What is being asked ▸ Look through the entries for the string "agent" and copy every line where it shows up.

-- Extracted data follows --

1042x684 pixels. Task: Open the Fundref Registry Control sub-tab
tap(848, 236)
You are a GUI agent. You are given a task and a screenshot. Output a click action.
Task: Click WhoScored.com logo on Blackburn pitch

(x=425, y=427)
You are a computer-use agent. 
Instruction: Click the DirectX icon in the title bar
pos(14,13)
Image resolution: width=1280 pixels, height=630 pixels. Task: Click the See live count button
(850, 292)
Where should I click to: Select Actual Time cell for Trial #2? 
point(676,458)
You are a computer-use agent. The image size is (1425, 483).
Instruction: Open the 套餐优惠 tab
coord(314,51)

-- Extracted data concluded --
-- Extracted data follows --

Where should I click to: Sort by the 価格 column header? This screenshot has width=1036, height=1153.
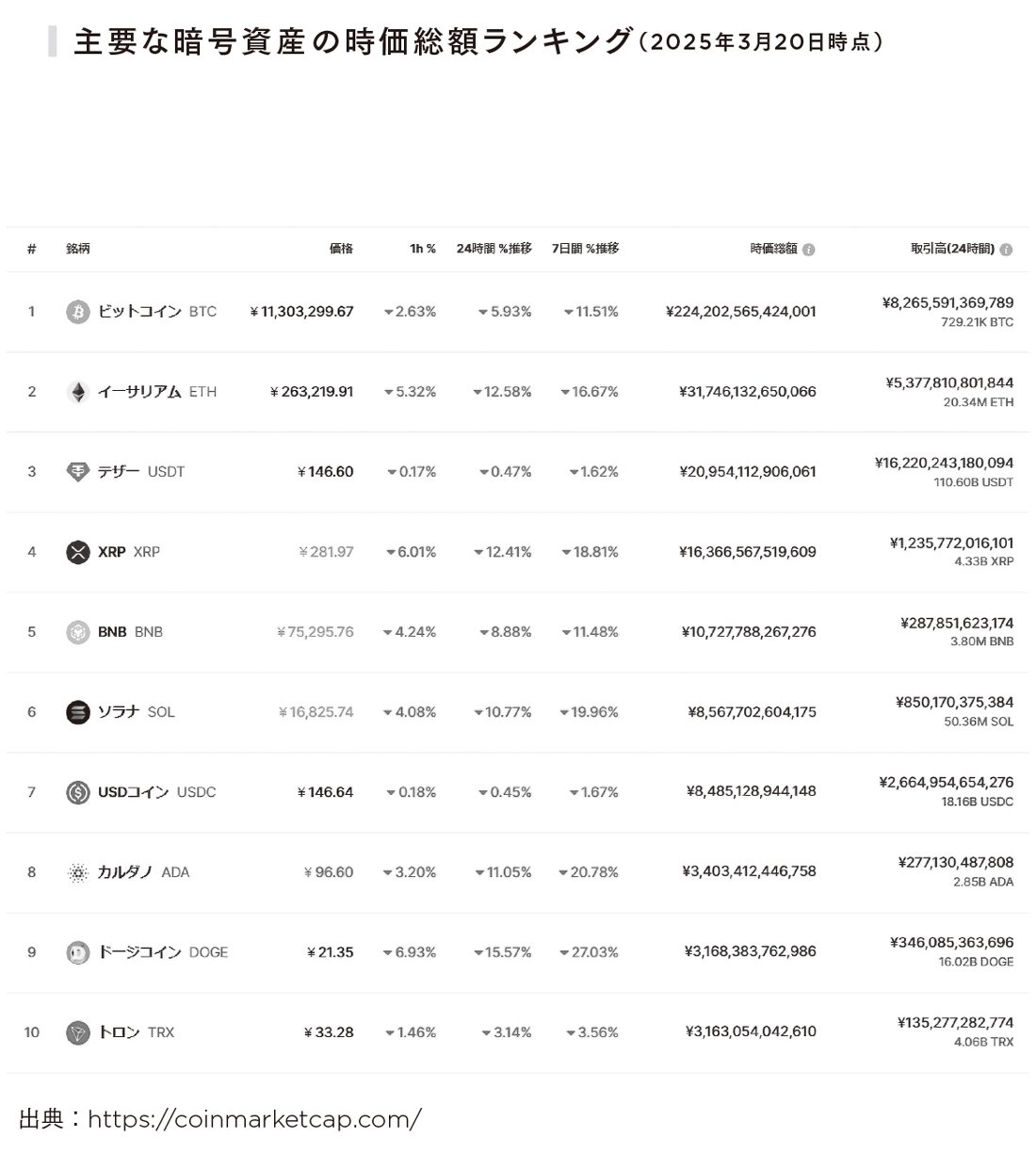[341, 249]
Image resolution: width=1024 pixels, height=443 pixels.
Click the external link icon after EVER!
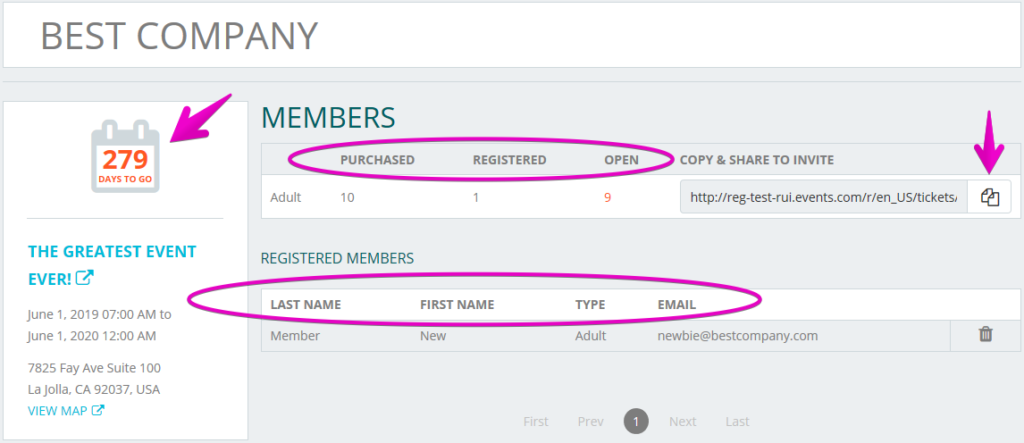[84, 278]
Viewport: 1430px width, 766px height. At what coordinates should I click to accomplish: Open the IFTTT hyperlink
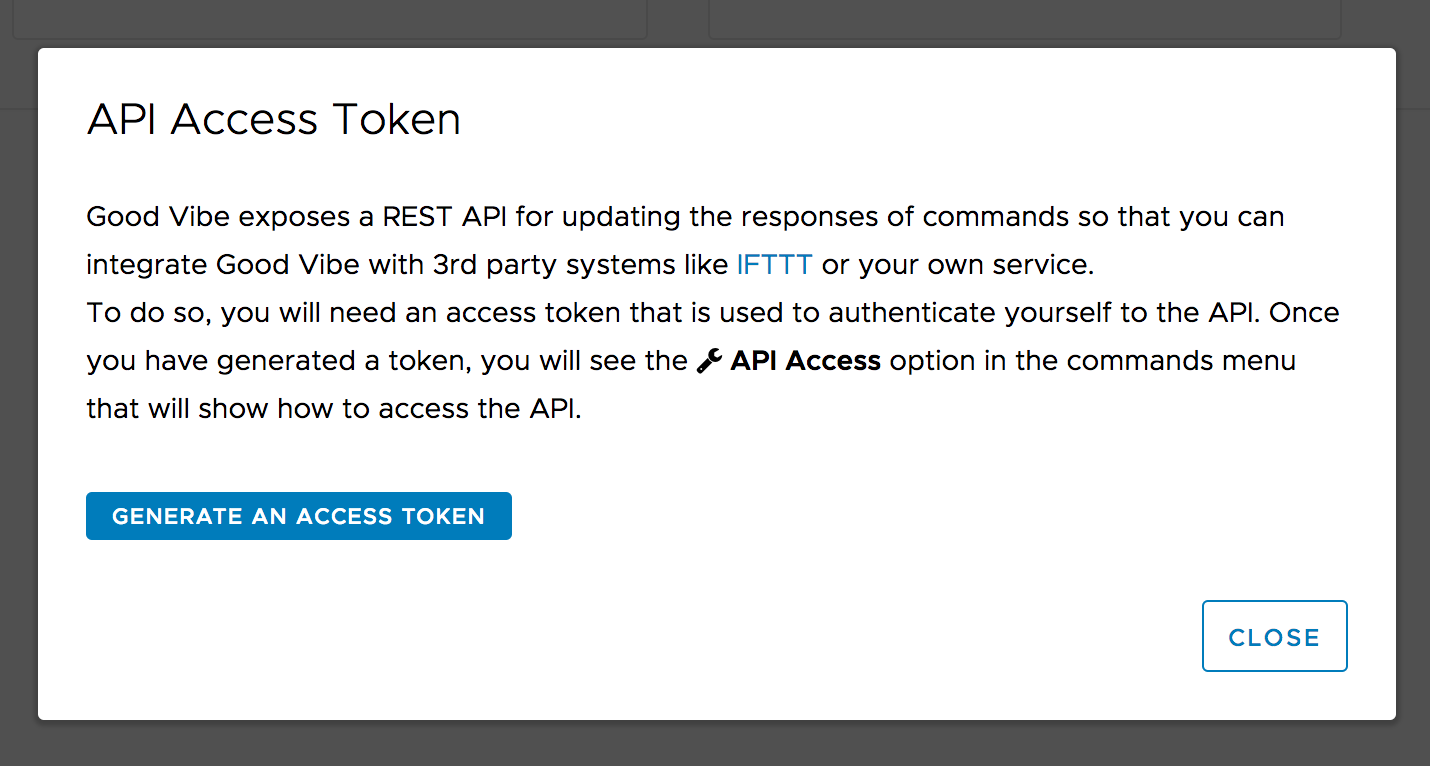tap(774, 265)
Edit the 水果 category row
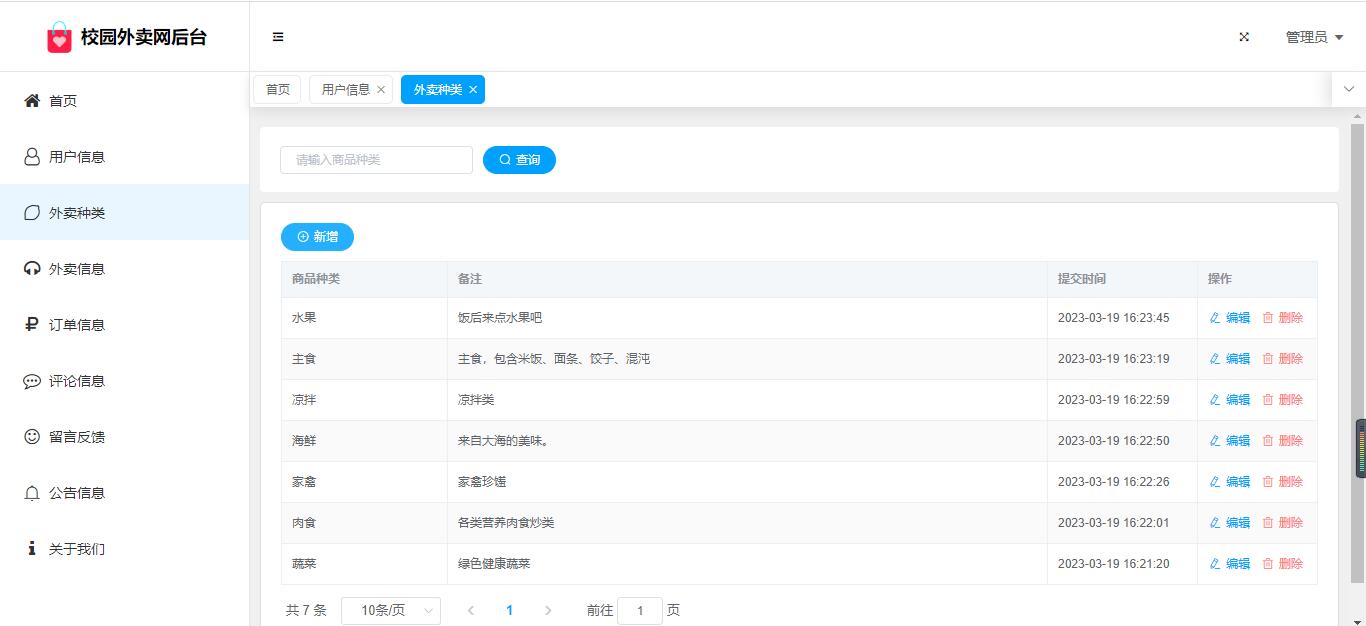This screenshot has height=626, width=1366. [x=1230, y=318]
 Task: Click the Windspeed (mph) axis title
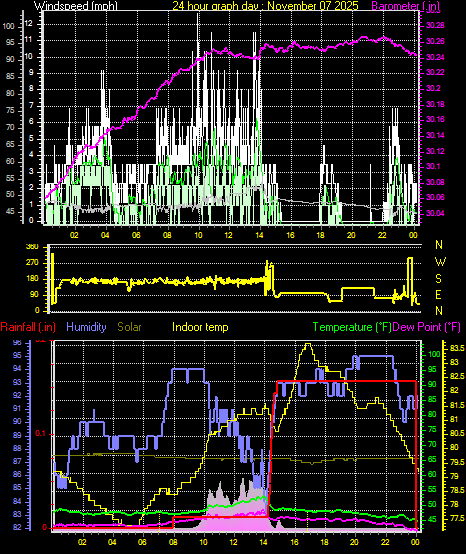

-- Extracted data concluded --

Response area ▸
You are a GUI agent. You are given a task and a screenshot. Output a click action.
You are a computer-use agent. 
You are a computer-use agent. The image size is (1425, 483).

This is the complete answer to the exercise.